*PROBLEM*. Exactly the lines from the top of the records below through the one containing "Task: Close the untFrmDEMO_INPUTADDON tab" must be set down, with no line added or dropped.

*EXERCISE MATERIALS*.
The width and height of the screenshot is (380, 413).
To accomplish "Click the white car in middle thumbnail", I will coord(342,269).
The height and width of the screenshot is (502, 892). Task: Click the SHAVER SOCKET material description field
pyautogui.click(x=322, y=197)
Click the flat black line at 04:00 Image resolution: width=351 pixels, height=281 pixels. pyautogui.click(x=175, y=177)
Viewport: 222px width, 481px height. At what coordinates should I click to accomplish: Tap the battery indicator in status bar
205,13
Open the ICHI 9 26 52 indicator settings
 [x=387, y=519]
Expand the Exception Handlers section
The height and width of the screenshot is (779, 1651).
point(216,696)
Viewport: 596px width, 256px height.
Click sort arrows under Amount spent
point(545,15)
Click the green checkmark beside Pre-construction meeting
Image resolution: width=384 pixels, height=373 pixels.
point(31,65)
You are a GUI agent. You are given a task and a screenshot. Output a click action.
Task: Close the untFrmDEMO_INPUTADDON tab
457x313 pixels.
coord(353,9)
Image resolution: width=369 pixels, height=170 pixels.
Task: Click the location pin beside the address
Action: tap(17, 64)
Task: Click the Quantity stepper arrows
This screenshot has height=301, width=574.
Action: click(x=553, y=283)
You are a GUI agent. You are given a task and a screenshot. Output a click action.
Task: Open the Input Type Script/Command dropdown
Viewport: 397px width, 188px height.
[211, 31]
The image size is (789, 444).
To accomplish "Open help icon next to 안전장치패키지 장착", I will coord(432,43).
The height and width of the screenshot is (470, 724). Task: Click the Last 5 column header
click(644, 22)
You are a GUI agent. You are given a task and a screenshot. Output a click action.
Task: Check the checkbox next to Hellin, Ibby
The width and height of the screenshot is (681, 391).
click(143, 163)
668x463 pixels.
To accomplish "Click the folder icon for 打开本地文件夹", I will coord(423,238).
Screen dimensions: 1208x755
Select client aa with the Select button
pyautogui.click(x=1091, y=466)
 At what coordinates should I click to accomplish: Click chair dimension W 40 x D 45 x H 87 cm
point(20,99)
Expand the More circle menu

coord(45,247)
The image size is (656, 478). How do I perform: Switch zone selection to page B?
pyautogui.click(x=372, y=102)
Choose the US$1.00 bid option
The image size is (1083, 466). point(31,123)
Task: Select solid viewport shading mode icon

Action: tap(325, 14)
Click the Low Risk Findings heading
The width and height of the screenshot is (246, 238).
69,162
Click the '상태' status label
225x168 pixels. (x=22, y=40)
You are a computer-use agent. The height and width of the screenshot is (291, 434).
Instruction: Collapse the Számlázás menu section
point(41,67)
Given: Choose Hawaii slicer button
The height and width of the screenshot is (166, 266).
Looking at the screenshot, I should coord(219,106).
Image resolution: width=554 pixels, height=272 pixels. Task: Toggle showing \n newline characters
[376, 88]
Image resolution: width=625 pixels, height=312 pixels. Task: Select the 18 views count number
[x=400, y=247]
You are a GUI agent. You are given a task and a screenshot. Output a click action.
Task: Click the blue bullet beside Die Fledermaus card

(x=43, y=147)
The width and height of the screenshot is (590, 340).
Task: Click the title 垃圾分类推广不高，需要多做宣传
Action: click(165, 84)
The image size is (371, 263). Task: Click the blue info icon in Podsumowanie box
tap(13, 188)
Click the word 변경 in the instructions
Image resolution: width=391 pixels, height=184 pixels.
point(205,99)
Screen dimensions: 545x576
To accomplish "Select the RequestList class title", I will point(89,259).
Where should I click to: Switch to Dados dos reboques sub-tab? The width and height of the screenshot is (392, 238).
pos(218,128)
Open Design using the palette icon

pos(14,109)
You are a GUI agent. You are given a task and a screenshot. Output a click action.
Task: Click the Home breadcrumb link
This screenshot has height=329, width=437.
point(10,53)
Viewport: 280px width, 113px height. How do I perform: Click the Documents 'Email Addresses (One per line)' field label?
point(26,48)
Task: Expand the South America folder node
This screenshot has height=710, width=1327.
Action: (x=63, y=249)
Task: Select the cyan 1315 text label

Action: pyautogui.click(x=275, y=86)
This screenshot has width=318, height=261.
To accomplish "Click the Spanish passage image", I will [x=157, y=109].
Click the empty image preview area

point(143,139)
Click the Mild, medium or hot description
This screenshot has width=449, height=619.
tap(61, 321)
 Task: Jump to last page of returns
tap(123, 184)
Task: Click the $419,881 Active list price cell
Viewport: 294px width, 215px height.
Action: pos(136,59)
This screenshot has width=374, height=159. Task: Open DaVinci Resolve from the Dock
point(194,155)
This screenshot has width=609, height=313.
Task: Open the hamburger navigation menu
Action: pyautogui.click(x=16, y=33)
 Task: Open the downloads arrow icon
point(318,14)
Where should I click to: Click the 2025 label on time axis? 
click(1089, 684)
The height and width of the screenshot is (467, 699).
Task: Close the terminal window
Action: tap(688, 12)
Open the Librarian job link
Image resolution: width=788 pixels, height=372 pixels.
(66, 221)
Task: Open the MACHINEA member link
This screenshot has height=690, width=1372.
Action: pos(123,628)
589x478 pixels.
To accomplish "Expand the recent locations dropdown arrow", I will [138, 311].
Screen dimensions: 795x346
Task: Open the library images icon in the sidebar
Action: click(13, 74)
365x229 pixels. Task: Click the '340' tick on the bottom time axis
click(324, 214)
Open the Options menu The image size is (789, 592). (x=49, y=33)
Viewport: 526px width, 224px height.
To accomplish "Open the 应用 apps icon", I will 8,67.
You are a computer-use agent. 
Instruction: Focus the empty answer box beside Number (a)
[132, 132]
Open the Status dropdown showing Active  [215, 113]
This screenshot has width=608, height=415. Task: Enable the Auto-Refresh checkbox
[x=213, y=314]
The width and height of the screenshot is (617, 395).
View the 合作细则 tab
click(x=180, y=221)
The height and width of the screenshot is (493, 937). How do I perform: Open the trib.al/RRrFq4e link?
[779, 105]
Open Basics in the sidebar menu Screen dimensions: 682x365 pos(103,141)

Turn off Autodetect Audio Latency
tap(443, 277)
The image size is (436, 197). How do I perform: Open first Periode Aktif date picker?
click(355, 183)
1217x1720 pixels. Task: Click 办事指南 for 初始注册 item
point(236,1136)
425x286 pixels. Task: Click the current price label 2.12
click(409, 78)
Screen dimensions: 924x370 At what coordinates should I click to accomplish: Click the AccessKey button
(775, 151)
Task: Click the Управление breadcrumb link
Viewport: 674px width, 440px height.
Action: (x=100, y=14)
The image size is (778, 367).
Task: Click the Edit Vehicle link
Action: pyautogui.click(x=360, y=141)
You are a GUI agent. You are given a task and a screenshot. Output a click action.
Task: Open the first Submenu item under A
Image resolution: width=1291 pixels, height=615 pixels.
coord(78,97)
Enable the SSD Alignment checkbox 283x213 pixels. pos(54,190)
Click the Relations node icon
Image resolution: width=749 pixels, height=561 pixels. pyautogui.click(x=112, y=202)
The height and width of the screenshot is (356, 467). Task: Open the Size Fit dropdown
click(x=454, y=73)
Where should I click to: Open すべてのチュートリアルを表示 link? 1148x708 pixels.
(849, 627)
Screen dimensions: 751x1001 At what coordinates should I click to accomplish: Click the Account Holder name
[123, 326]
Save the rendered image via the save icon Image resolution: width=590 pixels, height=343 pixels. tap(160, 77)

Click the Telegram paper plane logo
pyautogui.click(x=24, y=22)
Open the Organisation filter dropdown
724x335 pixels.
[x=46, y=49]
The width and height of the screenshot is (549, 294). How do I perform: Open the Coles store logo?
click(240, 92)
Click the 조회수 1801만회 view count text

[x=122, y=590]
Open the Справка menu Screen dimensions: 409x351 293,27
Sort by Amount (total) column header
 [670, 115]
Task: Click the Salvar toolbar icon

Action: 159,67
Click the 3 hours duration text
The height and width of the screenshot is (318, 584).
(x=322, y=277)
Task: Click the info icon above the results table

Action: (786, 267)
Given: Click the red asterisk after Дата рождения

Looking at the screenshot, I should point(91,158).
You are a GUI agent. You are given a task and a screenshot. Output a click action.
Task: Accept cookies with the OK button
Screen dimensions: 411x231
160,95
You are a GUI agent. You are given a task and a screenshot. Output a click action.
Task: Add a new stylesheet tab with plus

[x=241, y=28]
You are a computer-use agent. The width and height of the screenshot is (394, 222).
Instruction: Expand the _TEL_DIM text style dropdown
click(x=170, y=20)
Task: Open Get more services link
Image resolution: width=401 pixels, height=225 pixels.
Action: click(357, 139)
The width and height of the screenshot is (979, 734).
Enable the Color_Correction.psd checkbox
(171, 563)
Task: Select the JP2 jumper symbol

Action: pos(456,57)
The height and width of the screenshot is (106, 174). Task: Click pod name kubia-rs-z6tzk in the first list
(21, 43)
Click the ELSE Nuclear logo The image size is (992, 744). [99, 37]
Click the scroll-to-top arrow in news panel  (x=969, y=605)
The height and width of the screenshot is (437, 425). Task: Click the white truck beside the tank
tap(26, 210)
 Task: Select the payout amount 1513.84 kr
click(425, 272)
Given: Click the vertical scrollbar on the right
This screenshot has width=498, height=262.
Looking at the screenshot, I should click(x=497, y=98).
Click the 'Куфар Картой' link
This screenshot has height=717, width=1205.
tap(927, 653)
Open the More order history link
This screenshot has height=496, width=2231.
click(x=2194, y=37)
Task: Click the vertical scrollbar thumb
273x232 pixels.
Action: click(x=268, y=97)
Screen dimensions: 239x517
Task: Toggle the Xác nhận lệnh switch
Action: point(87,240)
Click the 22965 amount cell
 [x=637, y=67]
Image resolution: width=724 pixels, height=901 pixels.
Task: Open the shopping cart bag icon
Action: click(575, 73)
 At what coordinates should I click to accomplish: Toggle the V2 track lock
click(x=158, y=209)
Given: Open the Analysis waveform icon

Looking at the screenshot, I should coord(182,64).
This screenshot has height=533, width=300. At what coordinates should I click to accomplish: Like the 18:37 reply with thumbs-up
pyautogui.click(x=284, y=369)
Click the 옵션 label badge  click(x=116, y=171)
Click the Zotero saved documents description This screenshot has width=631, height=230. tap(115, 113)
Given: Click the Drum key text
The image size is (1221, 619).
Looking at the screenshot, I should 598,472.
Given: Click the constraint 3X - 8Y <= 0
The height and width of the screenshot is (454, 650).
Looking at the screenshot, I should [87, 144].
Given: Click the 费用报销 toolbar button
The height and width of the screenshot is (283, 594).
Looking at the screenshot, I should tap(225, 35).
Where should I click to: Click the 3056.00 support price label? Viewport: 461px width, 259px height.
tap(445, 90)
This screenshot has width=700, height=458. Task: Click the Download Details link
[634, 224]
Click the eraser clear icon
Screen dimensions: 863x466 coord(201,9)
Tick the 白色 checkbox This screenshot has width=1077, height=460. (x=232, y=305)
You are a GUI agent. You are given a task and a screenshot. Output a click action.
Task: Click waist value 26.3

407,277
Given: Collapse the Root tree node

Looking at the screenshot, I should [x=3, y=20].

*SOLUTION*.
The width and height of the screenshot is (380, 413).
To accomplish "Click the white car in middle thumbnail", I will coord(342,269).
The height and width of the screenshot is (502, 892). Task: Click the SHAVER SOCKET material description field
pyautogui.click(x=322, y=197)
Click the flat black line at 04:00 Image resolution: width=351 pixels, height=281 pixels. pyautogui.click(x=175, y=177)
Viewport: 222px width, 481px height. At what coordinates should I click to accomplish: Tap the battery indicator in status bar
205,13
Open the ICHI 9 26 52 indicator settings
 [x=387, y=519]
Expand the Exception Handlers section
The height and width of the screenshot is (779, 1651).
point(216,696)
Viewport: 596px width, 256px height.
Click sort arrows under Amount spent
point(545,15)
Click the green checkmark beside Pre-construction meeting
Image resolution: width=384 pixels, height=373 pixels.
point(31,65)
You are a GUI agent. You are given a task and a screenshot. Output a click action.
Task: Close the untFrmDEMO_INPUTADDON tab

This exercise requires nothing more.